EXERCISE OBJECTIVE: Where does the word "kakao" occur in the data below? Copy each line that holds it.

Stored data:

======

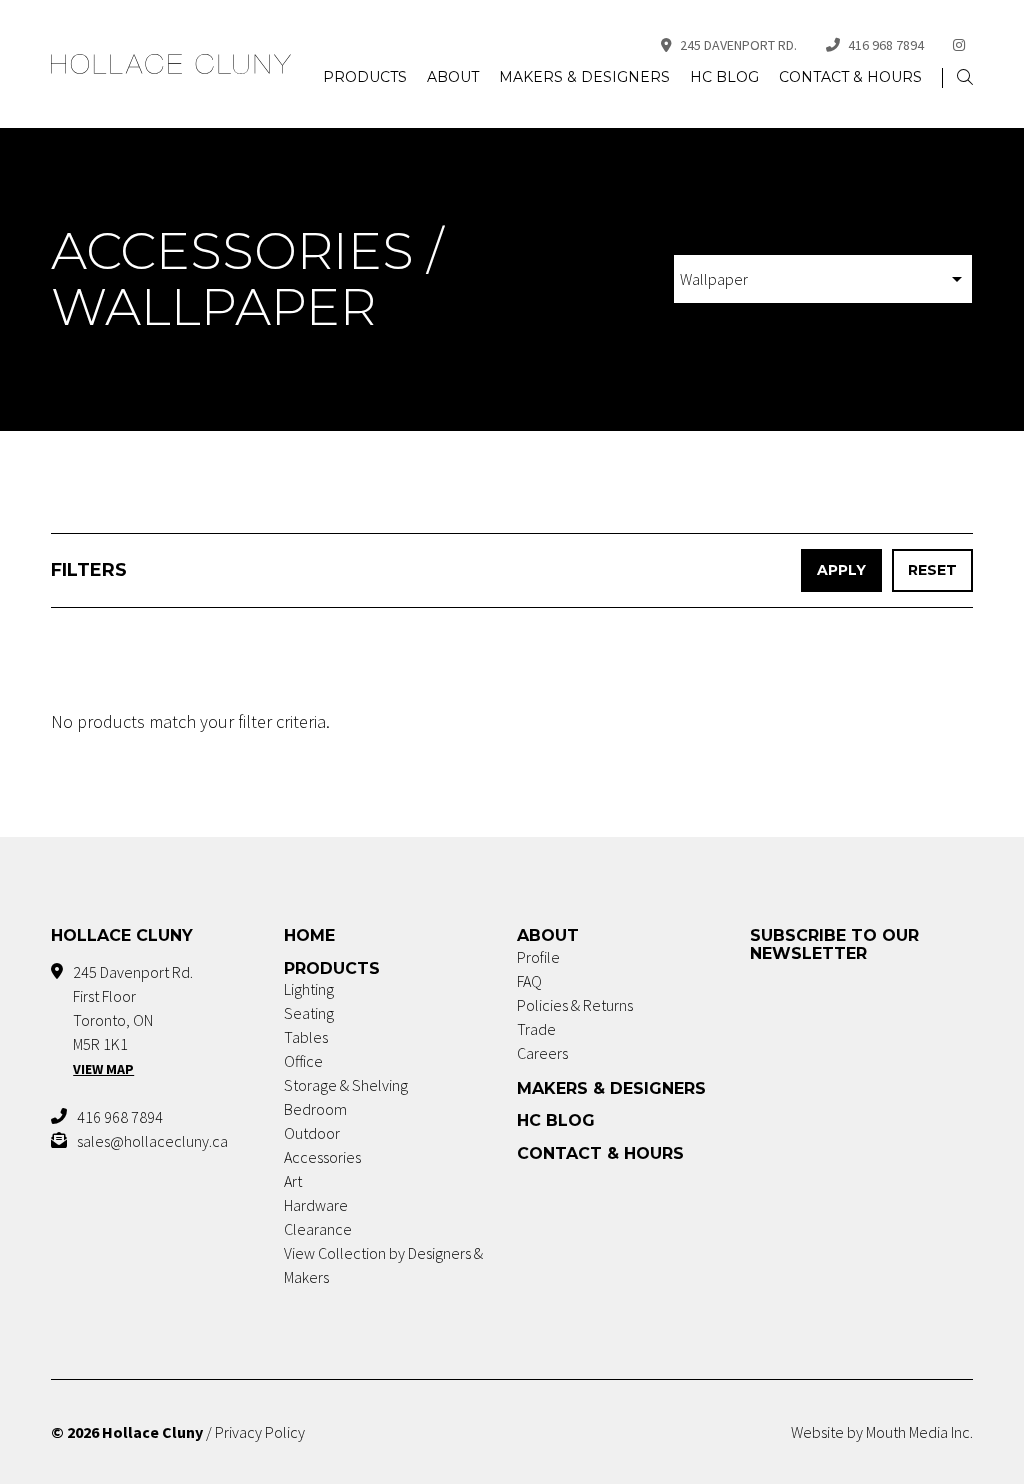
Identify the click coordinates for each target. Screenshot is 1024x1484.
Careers (542, 1053)
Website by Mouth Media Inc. (882, 1432)
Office (303, 1061)
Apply (841, 570)
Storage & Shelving (346, 1085)
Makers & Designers (584, 77)
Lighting (309, 989)
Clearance (318, 1229)
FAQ (529, 981)
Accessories (322, 1157)
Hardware (316, 1205)
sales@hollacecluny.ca (152, 1141)
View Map (103, 1069)
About (453, 77)
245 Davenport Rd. (738, 45)
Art (293, 1181)
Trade (536, 1029)
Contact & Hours (850, 77)
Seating (309, 1013)
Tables (306, 1037)
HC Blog (724, 77)
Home (309, 935)
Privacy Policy (260, 1432)
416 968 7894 (886, 45)
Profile (538, 957)
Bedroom (315, 1109)
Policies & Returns (575, 1005)
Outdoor (312, 1133)
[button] (965, 77)
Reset (932, 570)
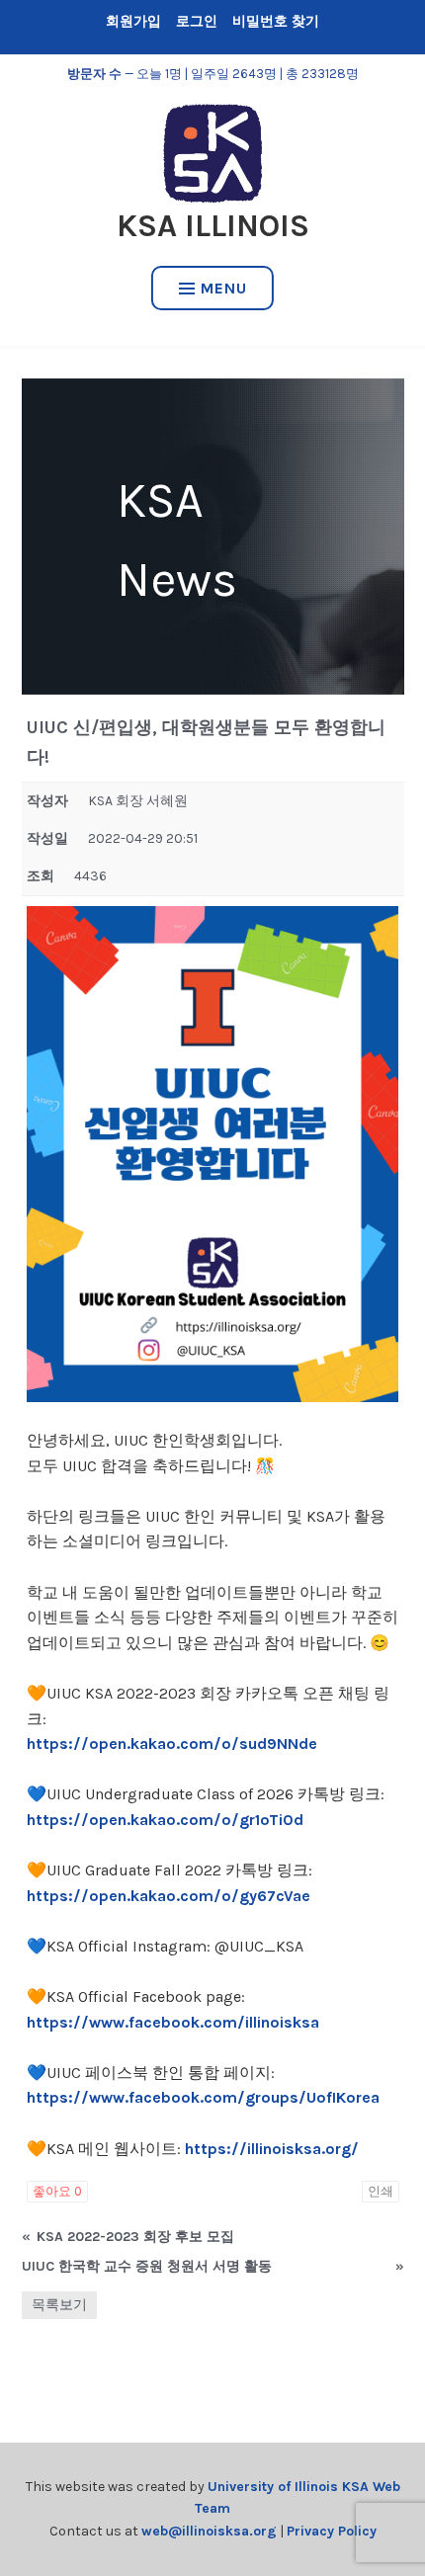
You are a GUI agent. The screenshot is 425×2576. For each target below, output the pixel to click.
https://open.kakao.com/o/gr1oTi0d (165, 1819)
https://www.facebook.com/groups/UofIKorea (203, 2097)
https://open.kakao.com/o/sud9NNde (172, 1743)
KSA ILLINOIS (213, 226)
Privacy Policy (332, 2531)
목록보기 (59, 2304)
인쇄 (380, 2191)
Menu (224, 288)
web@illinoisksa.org (209, 2531)
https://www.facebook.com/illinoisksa (173, 2022)
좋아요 (57, 2191)
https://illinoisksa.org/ (272, 2148)
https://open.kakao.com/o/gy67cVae (168, 1895)
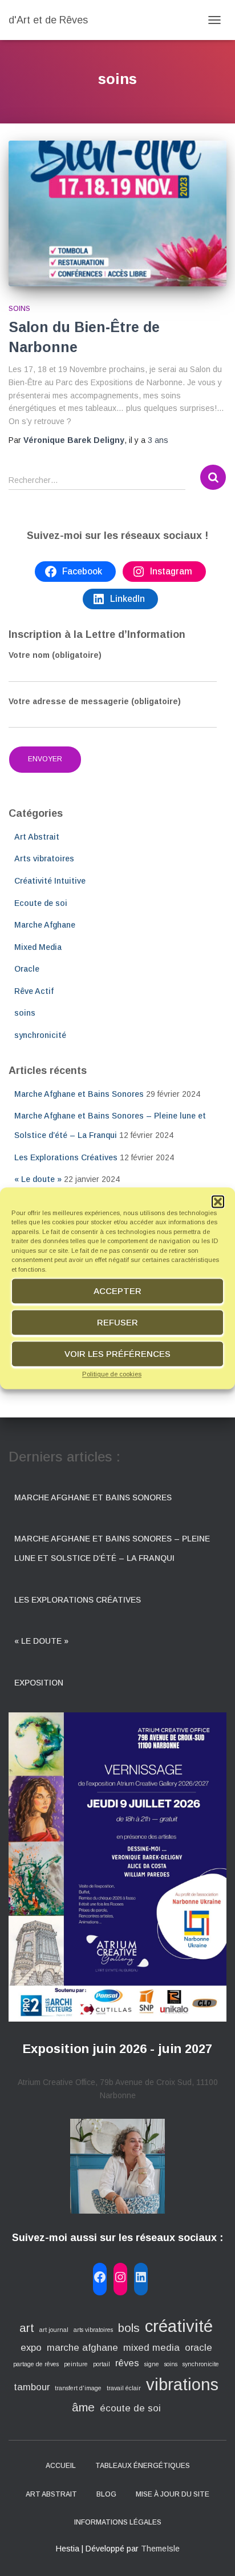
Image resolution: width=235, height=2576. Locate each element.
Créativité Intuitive (50, 880)
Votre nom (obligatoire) (55, 655)
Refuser (117, 1322)
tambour (32, 2387)
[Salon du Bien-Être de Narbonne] (117, 213)
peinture (76, 2364)
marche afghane (82, 2347)
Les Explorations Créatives (66, 1157)
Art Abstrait (36, 836)
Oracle (26, 968)
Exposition (38, 1682)
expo (31, 2347)
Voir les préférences (117, 1354)
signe (151, 2364)
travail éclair (124, 2388)
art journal (53, 2329)
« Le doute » (38, 1179)
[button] (218, 1201)
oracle (198, 2347)
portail (101, 2364)
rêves (127, 2363)
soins (19, 309)
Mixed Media (38, 947)
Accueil (61, 2466)
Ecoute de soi (40, 903)
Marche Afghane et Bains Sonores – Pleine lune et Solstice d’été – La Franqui (112, 1548)
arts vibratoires (93, 2329)
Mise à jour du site (172, 2494)
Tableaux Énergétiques (142, 2466)
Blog (106, 2494)
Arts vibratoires (44, 858)
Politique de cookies (111, 1374)
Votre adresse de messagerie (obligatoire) (95, 701)
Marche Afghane (44, 924)
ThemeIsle (160, 2548)
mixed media (151, 2347)
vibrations (182, 2384)
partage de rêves (36, 2364)
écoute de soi (130, 2408)
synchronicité (40, 1035)
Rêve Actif (34, 991)
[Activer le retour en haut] (212, 2553)
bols (129, 2327)
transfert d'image (78, 2388)
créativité (179, 2326)
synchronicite (201, 2364)
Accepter (117, 1291)
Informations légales (117, 2522)
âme (83, 2407)
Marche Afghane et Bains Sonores (79, 1094)
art (26, 2327)
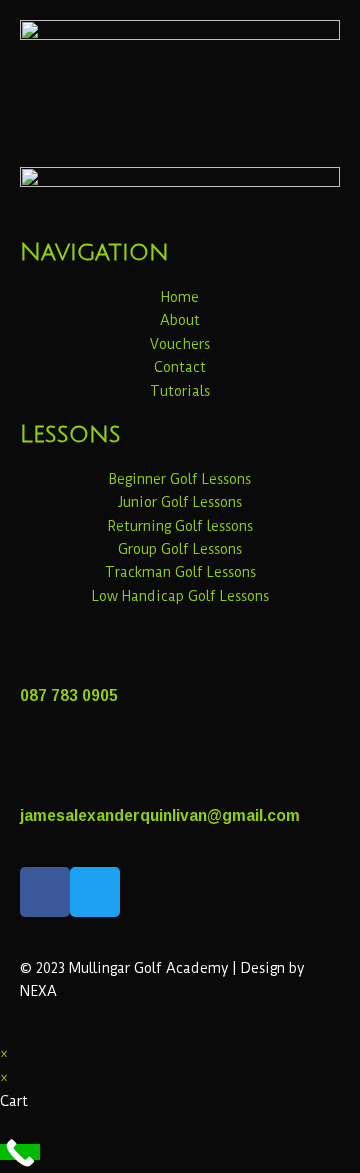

======

ANSWER FOR THIS EXERCISE:
https://open.kakao.com/o/gr1oTi0d (165, 1819)
https://open.kakao.com/o/sud9NNde (172, 1743)
https://open.kakao.com/o/gy67cVae (168, 1895)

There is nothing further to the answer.